Now the essential point in this system of Categories, which distinguishes it from the old rhapsodical collection without any principle, and for which alone it deserves to be considered as philosophy, consists in this: that by means of it the true significance of the pure concepts of the understanding and the condition of their use could be precisely determined. For here it became obvious that they are themselves nothing but logical functions, and as such do not produce the least concept of an object, but require some sensuous intuition as a basis. They therefore only serve to determine empirical judgments, which are otherwise undetermined and indifferent as regards all functions of judging, relatively to these functions, thereby procuring them universal validity, and by means of them making judgments of experience in general possible.

Such an insight into the nature of the categories, which limits them at the same time to the mere use of experience, never occurred either to their first author, or to any of his successors; but without this insight (which immediately depends upon their derivation or deduction), they are quite useless and only a miserable list of names, without explanation or rule for their use. Had the ancients ever conceived such a notion, doubtless the whole study of the pure rational knowledge, which under the name of metaphysics has for centuries spoiled many a sound mind, would have reached us in quite another shape, and would have enlightened the human understanding, instead of actually exhausting it in obscure and vain speculations, thereby rendering it unfit for true science.

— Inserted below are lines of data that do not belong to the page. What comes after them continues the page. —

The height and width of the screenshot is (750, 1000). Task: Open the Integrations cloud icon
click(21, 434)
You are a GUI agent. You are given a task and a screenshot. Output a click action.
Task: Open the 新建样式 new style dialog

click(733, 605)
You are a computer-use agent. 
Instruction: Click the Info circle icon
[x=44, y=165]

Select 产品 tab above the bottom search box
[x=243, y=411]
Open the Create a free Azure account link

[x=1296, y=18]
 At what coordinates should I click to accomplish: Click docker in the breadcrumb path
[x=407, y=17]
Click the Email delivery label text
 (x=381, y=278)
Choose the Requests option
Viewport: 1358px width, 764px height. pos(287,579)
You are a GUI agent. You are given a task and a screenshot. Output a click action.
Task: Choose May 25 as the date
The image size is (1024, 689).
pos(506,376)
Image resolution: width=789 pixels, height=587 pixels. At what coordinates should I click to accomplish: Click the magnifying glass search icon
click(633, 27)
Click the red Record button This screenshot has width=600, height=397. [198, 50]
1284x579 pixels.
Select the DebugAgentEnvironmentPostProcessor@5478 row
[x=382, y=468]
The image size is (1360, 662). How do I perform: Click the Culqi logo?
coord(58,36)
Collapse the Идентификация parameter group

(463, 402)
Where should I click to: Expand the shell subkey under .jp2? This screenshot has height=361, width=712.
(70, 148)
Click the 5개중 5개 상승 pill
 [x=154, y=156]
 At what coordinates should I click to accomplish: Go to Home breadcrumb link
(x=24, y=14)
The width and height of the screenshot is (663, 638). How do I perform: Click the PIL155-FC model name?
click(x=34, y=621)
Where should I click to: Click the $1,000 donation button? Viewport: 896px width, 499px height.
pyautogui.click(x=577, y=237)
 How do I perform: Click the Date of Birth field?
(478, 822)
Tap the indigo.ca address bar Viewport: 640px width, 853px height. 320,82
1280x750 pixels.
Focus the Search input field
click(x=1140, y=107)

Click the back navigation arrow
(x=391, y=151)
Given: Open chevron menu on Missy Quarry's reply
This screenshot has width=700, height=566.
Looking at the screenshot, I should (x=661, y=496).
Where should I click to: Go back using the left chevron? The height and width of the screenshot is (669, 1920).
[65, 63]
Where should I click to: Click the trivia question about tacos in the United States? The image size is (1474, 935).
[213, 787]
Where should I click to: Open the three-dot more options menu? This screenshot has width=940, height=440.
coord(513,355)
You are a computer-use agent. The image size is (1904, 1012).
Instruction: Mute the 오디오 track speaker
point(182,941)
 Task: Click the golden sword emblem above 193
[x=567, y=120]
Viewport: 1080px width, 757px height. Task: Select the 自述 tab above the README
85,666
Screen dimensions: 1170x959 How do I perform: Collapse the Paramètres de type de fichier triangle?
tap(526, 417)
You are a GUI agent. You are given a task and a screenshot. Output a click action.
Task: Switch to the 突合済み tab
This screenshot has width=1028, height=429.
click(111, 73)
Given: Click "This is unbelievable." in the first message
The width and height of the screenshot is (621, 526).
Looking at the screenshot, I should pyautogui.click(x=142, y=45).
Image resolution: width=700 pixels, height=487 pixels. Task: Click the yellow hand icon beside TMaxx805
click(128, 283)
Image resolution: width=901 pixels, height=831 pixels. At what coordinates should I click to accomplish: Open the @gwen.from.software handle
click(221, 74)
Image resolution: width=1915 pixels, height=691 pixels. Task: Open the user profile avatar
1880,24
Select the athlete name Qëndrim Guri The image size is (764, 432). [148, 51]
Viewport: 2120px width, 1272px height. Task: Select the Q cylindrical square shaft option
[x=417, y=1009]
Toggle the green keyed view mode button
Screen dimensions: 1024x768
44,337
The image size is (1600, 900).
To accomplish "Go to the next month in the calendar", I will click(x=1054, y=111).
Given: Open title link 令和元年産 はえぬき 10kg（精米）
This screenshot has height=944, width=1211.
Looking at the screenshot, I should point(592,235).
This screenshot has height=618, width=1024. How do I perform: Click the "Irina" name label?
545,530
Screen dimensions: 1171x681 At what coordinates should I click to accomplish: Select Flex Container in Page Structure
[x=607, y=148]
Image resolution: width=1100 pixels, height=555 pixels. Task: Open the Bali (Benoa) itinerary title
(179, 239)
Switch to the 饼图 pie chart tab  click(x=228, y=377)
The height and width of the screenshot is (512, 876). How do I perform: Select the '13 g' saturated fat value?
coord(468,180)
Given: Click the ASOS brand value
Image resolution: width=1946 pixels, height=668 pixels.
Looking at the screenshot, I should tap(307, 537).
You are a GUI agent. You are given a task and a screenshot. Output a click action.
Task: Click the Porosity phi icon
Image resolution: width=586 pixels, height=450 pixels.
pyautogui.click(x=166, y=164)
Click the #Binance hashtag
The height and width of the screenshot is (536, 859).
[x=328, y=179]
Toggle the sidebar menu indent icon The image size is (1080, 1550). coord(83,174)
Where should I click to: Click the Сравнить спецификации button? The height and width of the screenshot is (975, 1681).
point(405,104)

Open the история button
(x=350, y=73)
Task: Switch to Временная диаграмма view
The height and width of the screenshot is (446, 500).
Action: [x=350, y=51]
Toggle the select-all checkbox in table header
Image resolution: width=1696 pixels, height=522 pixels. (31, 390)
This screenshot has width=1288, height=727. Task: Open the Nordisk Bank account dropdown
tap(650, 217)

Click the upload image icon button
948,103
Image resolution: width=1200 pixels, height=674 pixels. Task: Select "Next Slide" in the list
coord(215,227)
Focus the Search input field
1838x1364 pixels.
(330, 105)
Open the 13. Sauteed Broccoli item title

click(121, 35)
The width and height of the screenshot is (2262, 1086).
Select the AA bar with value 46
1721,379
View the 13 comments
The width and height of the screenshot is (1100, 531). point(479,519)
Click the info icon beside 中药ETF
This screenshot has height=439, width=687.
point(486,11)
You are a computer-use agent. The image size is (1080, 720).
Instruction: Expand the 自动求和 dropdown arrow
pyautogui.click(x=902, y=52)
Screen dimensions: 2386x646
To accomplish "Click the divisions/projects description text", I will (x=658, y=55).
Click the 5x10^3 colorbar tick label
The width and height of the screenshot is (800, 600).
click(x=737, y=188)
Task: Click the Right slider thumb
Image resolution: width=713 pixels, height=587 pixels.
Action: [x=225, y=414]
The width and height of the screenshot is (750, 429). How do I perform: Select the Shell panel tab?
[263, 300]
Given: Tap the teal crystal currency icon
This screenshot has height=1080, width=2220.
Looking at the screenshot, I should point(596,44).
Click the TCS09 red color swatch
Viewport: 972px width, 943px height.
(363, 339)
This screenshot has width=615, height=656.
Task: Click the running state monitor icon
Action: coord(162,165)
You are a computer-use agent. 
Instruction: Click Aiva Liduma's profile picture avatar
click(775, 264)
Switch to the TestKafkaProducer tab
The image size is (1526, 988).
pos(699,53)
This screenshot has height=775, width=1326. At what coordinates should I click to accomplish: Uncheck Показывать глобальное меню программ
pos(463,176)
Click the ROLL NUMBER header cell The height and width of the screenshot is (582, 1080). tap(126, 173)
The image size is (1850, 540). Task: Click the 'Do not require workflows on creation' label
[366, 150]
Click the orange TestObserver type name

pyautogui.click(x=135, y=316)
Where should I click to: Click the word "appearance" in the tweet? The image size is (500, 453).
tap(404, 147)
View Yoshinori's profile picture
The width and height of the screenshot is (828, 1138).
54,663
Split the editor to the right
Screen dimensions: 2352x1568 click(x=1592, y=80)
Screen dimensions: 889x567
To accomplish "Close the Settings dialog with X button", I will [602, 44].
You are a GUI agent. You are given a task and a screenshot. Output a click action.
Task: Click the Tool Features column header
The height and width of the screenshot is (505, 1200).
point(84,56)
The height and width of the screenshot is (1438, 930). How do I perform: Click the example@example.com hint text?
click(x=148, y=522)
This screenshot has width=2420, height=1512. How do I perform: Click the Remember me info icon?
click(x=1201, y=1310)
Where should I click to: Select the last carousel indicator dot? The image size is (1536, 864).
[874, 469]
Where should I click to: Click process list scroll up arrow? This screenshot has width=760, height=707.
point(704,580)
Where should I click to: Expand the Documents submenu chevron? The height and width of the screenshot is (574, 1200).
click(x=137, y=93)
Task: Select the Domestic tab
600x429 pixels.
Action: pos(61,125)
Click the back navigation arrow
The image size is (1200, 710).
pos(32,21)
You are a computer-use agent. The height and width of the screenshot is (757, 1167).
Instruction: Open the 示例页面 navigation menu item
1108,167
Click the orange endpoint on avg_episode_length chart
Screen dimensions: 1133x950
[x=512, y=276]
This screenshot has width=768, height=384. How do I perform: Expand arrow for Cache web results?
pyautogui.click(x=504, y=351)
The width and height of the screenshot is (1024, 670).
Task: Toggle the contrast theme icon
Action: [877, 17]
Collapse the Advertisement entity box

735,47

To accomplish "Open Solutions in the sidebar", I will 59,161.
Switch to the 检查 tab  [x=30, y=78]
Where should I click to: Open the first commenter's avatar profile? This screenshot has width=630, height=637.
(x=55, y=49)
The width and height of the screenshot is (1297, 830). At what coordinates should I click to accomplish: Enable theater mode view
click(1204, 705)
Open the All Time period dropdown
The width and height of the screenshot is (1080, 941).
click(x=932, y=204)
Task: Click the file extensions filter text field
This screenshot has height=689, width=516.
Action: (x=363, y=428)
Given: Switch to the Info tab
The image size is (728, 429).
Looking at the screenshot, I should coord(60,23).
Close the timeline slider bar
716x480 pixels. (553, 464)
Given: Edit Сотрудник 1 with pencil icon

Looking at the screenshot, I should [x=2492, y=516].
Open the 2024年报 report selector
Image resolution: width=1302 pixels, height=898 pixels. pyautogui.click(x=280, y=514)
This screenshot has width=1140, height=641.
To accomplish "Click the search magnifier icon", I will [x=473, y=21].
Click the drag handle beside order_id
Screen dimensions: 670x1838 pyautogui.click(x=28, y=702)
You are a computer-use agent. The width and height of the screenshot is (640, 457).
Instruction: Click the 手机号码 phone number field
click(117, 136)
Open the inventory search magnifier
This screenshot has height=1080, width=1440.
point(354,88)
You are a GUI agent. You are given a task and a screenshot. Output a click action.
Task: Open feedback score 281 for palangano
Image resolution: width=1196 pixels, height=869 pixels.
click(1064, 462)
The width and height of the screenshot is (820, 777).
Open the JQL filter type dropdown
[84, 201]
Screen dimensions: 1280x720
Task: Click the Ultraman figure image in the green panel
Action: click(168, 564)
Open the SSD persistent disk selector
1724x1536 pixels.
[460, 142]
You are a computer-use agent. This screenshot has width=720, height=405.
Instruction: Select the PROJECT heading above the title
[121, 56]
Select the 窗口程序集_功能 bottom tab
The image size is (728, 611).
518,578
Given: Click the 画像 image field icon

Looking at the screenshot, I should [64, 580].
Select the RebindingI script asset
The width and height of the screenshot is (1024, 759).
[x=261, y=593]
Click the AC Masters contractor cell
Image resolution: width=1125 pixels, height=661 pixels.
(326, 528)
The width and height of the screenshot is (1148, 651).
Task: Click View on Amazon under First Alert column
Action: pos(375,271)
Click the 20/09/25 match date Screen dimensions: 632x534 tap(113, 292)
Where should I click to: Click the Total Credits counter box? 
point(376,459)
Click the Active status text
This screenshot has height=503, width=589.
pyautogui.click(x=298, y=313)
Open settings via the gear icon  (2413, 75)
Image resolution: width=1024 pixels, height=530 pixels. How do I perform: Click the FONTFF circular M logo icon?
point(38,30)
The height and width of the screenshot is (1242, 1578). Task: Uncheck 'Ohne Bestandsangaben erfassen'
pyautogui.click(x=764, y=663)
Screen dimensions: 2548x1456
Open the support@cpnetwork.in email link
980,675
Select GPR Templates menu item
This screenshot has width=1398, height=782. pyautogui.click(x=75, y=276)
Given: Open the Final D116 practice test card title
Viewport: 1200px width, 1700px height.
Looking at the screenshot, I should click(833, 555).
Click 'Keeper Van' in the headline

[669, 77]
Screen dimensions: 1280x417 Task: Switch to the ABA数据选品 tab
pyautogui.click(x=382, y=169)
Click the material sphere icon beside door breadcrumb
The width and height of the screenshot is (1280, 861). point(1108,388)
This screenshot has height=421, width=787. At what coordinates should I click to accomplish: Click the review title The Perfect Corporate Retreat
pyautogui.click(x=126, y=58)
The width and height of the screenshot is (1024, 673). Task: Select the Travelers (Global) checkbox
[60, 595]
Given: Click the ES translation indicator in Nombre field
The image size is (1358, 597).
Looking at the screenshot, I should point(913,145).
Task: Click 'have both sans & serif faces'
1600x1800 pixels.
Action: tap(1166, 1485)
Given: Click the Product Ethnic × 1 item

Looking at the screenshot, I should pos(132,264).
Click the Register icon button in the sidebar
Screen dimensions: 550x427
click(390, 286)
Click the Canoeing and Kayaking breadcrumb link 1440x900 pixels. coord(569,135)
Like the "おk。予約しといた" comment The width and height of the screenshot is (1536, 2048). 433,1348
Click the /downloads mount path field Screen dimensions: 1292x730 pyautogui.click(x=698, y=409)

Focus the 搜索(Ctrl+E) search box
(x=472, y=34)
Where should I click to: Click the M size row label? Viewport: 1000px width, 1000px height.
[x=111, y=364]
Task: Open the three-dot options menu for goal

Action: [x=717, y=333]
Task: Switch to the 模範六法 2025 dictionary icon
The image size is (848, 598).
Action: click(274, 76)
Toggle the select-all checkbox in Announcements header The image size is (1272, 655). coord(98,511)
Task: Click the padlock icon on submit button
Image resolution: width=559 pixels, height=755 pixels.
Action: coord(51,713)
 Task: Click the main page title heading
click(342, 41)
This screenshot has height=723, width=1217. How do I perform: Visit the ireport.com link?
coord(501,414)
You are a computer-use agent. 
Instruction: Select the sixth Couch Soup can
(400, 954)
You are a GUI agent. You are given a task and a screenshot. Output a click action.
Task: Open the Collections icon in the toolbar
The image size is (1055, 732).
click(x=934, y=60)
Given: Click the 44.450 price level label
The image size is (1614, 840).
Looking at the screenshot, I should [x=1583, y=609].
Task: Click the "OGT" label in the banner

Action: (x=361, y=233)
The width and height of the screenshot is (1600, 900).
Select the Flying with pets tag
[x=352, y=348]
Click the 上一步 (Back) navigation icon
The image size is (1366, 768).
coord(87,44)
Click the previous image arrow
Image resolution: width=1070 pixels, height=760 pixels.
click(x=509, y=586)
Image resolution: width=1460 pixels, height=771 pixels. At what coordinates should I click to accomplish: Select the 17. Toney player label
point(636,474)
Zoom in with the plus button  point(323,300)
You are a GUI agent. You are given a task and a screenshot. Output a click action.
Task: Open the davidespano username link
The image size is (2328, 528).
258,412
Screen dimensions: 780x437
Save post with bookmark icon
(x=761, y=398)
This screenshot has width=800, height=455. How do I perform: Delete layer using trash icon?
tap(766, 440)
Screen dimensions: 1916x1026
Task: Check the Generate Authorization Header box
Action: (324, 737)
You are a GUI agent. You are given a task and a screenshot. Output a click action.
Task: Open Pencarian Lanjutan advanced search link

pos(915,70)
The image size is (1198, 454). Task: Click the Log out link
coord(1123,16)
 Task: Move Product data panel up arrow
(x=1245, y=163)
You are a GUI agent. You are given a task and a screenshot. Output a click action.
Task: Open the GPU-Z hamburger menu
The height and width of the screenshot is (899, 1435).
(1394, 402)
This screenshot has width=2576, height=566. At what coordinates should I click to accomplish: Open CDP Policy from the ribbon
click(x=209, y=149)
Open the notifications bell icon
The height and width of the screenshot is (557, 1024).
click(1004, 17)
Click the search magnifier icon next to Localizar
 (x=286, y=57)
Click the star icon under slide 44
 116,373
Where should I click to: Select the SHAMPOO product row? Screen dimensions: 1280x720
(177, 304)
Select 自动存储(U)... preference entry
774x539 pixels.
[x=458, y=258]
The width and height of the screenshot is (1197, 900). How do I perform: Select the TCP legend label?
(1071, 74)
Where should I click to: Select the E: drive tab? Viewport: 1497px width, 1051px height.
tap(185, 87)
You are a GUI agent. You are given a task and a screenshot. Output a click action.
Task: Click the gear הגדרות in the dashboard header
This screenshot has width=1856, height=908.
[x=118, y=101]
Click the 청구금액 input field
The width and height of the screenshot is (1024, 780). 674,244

20We speak of the "intelligible world," not (as the usual expression is) "intellectual world." For cognitions are intellectual through the understanding, and refer to our world of sense also; but objects, so far as they can be represented merely by the understanding, and to which none of our sensible intuitions can refer, are termed "intelligible." But as some possible intuition must correspond to every object, we would have to assume an understanding that intuites things immediately; but of such we have not the least notion, nor have we of the things of the understanding [Verstandeswesen], to which it should be applied.
21Crusius alone thought of a compromise: that a Spirit, who can neither err nor deceive, implanted these laws in us originally. But since false principles often intrude themselves, as indeed the very system of this man shows in not a few examples, we are involved in difficulties as to the use of such a principle in the absence of sure criteria to distinguish the genuine origin from the spurious, as we never can know certainly what the Spirit of truth or the father of lies may have instilled into us.
22The definition of nature is given in the beginning of the Second Part of the "Transcendental Problem," in § 14.
231. Substantia. 2. Qualitas. 3. Quantitas. 4. Relatio, 5. Actio. 6. Passio. 7. Quando, 8. Ubi. 9. Situs. 10. Habitus.
24Oppositum. Prius. Simul. Motus. Habere.